TASK SET:
1. In the passage on the sea anemone Nematostella, where does the anemone burrow and stay for life?
2. Reproduce word for word everything in the passage on the sea anemone Nematostella from "Stationary marine organisms" down to "U.S. East Coast.".
3. Write the next part of the passage on the sea anemone Nematostella, picking up after its final sentence.
***** PASSAGE TO READ *****
Stationary marine organisms that don’t ply the ocean, but spend their lives rooted in one spot, have evolved impressive ways to capture prey. The sea anemone Nematostella, for instance, burrows into salt marsh sediments and stays there for life. But it has specialized ‘stinging cells’ that hurl toxins into passing prey, immobilizing the morsel so the anemone can snatch it with its tentacles.

New research from the Marine Biological Laboratory (MBL), however, finds that Nematostella’s growth, development, and feeding ability are drastically impacted by present levels of common pollutants found in one of its native habitats, the U.S. East Coast.

“The numbers of Nematostella in the wild have been dramatically decreasing over time,” said senior author Karen Echeverri, associate scientist in the MBL’s Bell Center for Regenerative Biology and Tissue Engineering. This study pinpoints factors that threaten the species, which is already under protection in the United Kingdom.

The MBL team focused on phthalates (plasticizers), chemicals that are widely used in plastic packaging and other consumer products that wash into the ocean; and potassium nitrate, which enters marshes through runoff from lawn fertilizers.
***** DATA FOR REVIEW *****
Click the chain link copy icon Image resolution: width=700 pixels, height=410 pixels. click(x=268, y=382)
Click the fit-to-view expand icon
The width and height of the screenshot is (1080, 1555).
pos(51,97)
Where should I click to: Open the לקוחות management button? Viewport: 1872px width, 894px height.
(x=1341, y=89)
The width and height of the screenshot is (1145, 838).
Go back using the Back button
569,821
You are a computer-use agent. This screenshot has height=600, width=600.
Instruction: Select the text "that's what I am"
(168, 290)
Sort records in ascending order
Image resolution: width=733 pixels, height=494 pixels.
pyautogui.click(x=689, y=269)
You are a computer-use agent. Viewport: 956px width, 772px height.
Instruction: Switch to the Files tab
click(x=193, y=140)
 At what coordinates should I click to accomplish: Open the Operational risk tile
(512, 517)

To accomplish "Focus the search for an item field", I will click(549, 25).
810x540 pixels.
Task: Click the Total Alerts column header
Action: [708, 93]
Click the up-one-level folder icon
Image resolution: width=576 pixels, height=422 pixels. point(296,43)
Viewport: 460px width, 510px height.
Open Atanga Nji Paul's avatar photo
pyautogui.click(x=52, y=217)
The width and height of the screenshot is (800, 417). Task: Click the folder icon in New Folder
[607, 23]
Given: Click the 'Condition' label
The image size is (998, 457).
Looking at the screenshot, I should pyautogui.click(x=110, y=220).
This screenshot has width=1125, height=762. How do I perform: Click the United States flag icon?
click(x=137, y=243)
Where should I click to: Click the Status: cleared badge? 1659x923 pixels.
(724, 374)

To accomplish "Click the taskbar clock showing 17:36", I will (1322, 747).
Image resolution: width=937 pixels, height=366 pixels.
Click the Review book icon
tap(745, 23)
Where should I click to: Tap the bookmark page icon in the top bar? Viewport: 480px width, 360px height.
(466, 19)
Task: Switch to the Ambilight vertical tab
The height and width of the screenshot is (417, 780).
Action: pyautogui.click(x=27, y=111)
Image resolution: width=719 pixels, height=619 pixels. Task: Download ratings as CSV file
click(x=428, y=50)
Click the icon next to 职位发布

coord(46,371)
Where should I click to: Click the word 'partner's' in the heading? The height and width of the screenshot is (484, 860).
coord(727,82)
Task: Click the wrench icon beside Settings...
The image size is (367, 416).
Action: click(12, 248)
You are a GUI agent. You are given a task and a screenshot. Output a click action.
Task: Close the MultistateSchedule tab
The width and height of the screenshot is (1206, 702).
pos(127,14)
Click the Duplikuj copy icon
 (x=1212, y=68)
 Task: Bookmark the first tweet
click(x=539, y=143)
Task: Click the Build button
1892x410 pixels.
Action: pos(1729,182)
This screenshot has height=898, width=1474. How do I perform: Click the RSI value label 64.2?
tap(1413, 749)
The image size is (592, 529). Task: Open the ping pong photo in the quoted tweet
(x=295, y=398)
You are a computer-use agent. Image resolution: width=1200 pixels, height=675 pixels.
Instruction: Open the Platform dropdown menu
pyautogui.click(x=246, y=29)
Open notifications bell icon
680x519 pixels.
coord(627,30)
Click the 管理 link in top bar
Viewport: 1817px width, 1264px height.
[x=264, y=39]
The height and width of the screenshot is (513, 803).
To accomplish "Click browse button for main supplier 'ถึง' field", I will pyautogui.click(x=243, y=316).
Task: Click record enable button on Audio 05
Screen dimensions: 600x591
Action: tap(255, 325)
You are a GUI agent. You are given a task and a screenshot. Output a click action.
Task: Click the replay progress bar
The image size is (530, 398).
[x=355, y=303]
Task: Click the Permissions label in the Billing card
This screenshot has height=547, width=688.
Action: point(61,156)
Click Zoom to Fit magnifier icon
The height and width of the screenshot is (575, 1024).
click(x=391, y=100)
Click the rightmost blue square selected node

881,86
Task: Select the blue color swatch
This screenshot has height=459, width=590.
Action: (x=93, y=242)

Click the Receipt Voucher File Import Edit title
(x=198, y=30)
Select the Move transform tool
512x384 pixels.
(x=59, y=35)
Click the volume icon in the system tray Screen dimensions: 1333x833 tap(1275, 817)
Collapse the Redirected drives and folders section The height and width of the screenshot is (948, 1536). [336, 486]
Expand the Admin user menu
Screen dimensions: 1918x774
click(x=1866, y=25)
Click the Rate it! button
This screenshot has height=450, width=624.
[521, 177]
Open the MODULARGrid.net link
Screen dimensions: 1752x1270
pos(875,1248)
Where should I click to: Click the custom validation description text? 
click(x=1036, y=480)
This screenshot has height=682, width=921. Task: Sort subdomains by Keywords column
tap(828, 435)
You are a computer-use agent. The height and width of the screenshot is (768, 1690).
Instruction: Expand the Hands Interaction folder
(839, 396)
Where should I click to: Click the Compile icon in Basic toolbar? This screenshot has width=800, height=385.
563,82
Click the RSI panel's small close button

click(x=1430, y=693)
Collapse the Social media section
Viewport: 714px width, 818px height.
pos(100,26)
*****
OUTPUTS IN ORDER:
1. Into salt marsh sediments.

2.
Stationary marine organisms that don’t ply the ocean, but spend their lives rooted in one spot, have evolved impressive ways to capture prey. The sea anemone Nematostella, for instance, burrows into salt marsh sediments and stays there for life. But it has specialized ‘stinging cells’ that hurl toxins into passing prey, immobilizing the morsel so the anemone can snatch it with its tentacles.

New research from the Marine Biological Laboratory (MBL), however, finds that Nematostella’s growth, development, and feeding ability are drastically impacted by present levels of common pollutants found in one of its native habitats, the U.S. East Coast.

3.
When Nematostella embryos were exposed to phthalate and nitrate concentrations commonly found in coastal environments (1-20 µM), they showed a gross decrease in body size two weeks after exposure. The animals also had fewer tentacles, and the tentacles that did grow were misshapen or uneven in length or number. In addition, the pollutant-exposed animals had a severely reduced number of stinging cells (cnidocytes), which they use as a defense mechanism and to capture food.

“At a certain point, the animals just die, because they can’t defend themselves or feed themselves properly,” said Echeverri.

Because Nematostella is sessile (stationary), it must constantly acclimate to environmental changes, such as temperature and salinity. “They have what we call adaptive plasticity; they are resilient to change,” Echeverri said. “But we think there is a limit to that resilience. And as you bring in more pollution, they reach that limit of resilience much faster.”

The study is unusual in that it integrates assessment of the pollutants’ impact on Nematostella’s microbiome. Led by MBL scientists Mitchell Sogin and Emil Ruff, the team sequenced the microbiomes of animals after 10 days of pollutant exposure.

“Certain classes of microbes became much more dominant after exposure,” said Echeverri. “How this affects the physiology of the animal, we don’t completely know yet.”

Shifts in the microbiome can serve as sentinels of change in the health of the host, as shown by prior studies in other animals, including corals and humans.

“A next step is to link changes in the Nematostella microbiome to changes in the animal’s development,” Echeverri said.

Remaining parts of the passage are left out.